### WHAT TO WORK ON
Give again only those lines from the start of the entries through the line holding "Task: Select 'Other, using", leaving them as they are.

### SUPPLIED RECORDS

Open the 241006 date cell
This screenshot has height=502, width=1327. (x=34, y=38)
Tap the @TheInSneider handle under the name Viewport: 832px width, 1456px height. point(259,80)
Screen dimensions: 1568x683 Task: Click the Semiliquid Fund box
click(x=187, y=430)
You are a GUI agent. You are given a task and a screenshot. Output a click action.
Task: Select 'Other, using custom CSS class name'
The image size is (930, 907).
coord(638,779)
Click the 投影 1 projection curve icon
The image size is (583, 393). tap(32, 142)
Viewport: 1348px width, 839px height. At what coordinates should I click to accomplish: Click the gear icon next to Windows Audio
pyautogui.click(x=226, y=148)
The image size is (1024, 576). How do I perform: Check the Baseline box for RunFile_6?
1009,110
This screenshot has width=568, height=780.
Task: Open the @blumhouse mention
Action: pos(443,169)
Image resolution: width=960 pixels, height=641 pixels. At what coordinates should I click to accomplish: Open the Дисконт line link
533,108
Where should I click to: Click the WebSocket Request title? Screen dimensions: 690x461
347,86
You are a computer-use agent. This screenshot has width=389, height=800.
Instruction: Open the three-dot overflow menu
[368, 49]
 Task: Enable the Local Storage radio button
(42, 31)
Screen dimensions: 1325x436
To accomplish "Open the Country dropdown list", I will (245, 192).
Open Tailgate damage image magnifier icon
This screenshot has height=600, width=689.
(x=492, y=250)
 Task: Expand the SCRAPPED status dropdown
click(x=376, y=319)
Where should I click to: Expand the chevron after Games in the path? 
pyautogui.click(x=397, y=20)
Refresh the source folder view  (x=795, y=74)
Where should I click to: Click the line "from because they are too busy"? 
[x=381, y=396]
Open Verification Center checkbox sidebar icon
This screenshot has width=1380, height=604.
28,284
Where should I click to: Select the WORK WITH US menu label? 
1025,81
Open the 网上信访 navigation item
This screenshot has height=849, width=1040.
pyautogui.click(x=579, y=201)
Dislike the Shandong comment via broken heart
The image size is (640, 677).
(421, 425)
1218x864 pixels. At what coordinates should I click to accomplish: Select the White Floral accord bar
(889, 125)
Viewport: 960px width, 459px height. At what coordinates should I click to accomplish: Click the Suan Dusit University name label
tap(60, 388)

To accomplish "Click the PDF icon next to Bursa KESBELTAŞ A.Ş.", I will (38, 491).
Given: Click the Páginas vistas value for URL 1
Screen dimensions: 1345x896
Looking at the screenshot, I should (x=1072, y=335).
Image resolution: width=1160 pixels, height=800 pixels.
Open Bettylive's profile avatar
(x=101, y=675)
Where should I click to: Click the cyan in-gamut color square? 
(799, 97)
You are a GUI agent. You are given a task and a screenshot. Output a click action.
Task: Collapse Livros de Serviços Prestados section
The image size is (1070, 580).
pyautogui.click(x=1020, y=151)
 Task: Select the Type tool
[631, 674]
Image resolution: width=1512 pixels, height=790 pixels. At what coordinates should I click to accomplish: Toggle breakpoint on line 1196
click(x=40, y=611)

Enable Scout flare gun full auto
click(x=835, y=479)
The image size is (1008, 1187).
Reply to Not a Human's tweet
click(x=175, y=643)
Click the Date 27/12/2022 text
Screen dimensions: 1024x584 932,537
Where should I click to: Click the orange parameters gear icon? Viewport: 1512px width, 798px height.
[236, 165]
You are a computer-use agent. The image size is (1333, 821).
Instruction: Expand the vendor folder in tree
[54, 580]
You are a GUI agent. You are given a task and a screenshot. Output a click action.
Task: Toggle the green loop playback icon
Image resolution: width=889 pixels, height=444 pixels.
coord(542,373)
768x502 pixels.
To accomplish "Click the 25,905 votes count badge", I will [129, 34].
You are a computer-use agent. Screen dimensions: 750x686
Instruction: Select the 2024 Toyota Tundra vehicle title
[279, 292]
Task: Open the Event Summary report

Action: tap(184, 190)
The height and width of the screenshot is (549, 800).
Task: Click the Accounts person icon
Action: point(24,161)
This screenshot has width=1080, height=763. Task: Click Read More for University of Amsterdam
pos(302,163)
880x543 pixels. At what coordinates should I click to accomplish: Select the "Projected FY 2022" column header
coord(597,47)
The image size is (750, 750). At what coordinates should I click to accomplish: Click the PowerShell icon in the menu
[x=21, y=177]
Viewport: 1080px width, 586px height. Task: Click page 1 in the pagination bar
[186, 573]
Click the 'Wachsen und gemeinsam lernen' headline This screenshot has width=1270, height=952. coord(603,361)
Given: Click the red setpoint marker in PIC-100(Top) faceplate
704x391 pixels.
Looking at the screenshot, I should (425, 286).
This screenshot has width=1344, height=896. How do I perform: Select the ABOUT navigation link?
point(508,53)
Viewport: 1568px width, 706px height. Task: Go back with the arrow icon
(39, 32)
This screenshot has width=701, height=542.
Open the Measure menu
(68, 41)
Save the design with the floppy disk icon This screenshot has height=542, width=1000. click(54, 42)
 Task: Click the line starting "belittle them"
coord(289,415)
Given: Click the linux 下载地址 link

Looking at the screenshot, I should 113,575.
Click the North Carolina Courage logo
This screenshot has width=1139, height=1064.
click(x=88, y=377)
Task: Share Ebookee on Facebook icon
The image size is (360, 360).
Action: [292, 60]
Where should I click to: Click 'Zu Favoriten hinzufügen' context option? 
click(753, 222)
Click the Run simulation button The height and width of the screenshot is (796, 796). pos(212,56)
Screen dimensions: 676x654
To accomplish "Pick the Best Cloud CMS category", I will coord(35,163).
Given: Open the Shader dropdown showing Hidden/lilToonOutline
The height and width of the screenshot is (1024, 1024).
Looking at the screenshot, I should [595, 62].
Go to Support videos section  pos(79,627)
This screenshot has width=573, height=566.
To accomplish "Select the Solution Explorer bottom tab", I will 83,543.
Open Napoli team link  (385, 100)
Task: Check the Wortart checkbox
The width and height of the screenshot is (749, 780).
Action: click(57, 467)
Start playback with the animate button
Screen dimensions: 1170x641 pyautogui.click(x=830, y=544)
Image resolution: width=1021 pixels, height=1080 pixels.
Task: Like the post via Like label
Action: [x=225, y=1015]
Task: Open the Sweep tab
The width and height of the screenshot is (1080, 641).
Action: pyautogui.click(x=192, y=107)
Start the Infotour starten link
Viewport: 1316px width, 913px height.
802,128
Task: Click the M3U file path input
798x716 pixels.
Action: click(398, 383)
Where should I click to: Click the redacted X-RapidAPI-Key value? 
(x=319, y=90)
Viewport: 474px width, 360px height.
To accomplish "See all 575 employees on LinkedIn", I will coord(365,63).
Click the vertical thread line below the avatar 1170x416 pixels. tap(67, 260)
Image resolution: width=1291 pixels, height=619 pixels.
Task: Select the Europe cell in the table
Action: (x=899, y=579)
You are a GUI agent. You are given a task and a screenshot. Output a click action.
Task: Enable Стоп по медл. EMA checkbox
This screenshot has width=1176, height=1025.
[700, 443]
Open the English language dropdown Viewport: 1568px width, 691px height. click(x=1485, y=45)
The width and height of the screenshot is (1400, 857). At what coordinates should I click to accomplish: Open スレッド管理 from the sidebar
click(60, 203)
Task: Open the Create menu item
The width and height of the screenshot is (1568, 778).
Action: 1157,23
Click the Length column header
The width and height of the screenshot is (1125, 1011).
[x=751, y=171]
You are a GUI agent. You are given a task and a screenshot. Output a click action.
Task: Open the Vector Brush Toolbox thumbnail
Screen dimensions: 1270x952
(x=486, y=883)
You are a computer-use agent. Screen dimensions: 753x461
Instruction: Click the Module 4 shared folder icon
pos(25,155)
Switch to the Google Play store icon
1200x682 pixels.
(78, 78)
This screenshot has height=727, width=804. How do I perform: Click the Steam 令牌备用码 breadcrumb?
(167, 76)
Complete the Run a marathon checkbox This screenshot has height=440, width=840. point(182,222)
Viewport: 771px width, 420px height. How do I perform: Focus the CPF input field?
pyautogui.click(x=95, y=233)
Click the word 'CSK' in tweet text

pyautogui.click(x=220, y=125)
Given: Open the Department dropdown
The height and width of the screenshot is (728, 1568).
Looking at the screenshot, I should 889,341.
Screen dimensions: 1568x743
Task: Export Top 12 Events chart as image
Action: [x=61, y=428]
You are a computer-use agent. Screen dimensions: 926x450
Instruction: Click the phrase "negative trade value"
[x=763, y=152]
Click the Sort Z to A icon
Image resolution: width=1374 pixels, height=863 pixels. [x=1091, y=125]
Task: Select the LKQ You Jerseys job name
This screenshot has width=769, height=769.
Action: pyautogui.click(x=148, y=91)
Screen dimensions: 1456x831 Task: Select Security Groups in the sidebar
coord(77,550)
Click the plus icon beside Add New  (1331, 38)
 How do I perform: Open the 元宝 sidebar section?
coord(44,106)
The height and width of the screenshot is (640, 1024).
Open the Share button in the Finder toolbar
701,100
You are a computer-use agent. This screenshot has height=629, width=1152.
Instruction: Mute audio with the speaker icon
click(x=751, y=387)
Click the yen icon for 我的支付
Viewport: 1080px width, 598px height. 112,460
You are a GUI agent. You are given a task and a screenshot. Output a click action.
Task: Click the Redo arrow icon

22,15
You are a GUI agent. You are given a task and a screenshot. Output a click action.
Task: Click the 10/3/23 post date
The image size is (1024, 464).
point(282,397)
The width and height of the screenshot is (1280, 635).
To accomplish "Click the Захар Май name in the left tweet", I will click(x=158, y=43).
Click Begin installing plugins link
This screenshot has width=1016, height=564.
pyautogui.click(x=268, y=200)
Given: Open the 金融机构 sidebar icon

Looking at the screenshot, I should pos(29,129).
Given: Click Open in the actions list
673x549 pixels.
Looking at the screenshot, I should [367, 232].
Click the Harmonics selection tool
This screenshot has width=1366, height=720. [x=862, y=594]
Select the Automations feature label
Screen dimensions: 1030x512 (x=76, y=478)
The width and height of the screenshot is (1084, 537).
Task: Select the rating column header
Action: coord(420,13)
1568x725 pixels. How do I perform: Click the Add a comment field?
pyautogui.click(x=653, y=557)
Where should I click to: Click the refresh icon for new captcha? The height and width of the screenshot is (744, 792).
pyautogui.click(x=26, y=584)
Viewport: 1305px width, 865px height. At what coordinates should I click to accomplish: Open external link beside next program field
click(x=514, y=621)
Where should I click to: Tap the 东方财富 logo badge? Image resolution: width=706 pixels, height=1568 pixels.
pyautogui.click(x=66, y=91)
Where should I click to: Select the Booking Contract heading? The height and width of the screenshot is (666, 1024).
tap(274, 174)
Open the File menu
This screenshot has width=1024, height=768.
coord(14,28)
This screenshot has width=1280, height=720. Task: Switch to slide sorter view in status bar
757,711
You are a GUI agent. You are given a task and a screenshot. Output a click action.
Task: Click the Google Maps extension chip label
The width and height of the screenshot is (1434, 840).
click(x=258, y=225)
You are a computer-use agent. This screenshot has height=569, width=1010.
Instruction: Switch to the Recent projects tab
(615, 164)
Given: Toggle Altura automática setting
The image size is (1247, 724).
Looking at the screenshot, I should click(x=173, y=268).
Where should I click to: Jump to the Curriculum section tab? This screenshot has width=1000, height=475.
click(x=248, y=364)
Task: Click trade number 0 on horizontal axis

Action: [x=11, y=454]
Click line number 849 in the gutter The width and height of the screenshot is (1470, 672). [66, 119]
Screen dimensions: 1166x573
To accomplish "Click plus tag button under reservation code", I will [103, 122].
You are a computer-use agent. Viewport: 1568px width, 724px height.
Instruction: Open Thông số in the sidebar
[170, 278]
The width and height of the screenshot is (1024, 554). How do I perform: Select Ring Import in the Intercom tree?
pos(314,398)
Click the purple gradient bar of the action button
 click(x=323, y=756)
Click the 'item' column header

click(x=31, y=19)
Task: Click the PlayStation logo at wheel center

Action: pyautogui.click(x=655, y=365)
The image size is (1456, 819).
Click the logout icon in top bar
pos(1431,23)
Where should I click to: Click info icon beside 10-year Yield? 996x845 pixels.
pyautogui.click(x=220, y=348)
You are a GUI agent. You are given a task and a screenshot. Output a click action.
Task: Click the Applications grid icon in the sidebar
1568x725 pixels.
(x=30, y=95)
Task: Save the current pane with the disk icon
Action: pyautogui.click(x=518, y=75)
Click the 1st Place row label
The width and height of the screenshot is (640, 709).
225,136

### FINISHED EXERCISE
Open the 241006 date cell
This screenshot has height=502, width=1327. (x=34, y=38)
Tap the @TheInSneider handle under the name Viewport: 832px width, 1456px height. point(259,80)
Screen dimensions: 1568x683 Task: Click the Semiliquid Fund box
click(x=187, y=430)
You are a GUI agent. You are given a task and a screenshot. Output a click action.
Task: Select 'Other, using custom CSS class name'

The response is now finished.